Not boring in a nothing-to-do sense, but boring due to the relative lack of political bickering that often fractured the community radio station's membership base. Things are "boring," because now the station appears to be moving toward a consistent focus and direction.
Upon his arrival, Bruce says, he listened to what KXCI's vast constituency had to say.
"I wanted to have interactions to get to know the station before I felt like I could be an active participant to make the station better," said Bruce. "I had to find out why the staff members who are here take the time to work here, and why the volunteers take the time to volunteer. It's different for every radio station. I've talked to a lot of listeners, and feel I've been receptive to those especially who feel like the station can improve in areas. The only way we can get better is to listen to everybody, even the people who have felt disenfranchised by the organization for a period of time. Those people have a very active and positive role to play in this organization. We have to figure out a way to build the bridges to those people."
A major bridge-building event will take place for KXCI this Saturday, April 19, from noon to 2 p.m. at St. Mark's Presbyterian Church, 3809 E. Third St. The eight-member KXCI Strategic Planning Committee is hosting a town hall in an effort to streamline the station's often-muddy mission statement. The hope is that the town hall--open to anybody with an interest in what the eclectic frequency at 91.3 FM has to offer--will focus on the areas of concern and help create a template to provide consistent guidance for those who get involved.

▶ Records provided
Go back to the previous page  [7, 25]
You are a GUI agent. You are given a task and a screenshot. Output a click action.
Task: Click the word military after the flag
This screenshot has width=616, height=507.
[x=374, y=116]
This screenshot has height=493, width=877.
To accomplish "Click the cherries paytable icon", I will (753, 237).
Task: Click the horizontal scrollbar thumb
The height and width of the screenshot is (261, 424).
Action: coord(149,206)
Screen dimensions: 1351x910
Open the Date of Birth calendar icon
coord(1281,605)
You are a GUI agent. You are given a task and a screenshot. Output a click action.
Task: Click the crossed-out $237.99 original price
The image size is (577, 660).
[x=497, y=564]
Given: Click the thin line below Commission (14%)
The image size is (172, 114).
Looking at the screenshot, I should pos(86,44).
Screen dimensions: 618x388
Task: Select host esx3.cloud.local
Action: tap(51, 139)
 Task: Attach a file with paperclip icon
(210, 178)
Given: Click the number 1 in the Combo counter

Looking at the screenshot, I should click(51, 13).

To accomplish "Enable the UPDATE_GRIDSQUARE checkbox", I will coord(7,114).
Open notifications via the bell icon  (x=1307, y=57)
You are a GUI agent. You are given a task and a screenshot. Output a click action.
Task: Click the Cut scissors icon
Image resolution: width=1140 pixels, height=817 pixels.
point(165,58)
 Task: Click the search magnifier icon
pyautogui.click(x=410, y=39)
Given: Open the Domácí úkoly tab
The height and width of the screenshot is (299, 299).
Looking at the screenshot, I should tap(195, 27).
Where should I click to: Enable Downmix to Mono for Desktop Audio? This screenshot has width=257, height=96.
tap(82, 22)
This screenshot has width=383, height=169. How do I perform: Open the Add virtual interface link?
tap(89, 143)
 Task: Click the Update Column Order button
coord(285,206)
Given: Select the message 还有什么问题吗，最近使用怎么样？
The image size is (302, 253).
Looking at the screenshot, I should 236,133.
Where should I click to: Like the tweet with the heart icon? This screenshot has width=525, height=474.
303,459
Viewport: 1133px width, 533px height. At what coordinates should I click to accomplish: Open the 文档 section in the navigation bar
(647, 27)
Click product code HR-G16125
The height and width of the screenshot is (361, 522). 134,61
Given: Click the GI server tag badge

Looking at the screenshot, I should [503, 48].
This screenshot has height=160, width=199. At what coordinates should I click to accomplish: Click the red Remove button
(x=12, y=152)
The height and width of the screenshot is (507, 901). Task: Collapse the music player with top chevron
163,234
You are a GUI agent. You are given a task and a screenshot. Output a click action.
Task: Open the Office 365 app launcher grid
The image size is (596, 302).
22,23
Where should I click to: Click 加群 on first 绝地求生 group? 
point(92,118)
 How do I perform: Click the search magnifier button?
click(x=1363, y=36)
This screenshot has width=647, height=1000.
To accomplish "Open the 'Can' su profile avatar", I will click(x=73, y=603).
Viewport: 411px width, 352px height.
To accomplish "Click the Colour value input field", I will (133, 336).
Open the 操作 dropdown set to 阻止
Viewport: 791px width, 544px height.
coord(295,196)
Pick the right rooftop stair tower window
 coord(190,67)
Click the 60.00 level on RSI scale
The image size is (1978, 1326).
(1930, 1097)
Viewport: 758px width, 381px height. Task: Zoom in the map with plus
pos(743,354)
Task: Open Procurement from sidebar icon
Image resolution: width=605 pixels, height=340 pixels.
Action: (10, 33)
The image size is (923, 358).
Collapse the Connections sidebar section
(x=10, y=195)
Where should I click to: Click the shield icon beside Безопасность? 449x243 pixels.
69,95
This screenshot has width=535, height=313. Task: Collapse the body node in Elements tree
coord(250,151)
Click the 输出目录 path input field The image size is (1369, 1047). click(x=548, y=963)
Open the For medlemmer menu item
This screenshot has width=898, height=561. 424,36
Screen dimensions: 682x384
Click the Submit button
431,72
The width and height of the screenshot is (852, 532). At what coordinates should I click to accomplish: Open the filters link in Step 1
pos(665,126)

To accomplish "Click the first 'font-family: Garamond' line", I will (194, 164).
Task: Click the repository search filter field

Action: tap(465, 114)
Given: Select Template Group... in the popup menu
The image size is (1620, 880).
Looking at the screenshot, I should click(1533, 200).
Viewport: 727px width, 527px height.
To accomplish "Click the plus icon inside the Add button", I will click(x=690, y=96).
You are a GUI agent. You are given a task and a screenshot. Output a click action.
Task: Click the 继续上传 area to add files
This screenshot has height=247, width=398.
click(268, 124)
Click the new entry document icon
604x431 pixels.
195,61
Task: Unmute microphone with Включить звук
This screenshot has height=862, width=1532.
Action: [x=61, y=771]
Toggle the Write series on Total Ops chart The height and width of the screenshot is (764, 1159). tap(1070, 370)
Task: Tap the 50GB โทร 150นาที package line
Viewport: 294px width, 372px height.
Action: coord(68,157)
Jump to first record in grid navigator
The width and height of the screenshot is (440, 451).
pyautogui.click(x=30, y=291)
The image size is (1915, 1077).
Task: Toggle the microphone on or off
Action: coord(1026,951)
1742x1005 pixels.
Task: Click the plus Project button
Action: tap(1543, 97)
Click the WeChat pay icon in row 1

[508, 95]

▶ Set problem
Edit the KXCI article's passage that opens with the words containing "A major bridge-building" and closes with "who get involved.", changing "town hall" to "community forum" everywhere it appears.

▶ Answer to this problem
A major bridge-building event will take place for KXCI this Saturday, April 19, from noon to 2 p.m. at St. Mark's Presbyterian Church, 3809 E. Third St. The eight-member KXCI Strategic Planning Committee is hosting a community forum in an effort to streamline the station's often-muddy mission statement. The hope is that the community forum--open to anybody with an interest in what the eclectic frequency at 91.3 FM has to offer--will focus on the areas of concern and help create a template to provide consistent guidance for those who get involved.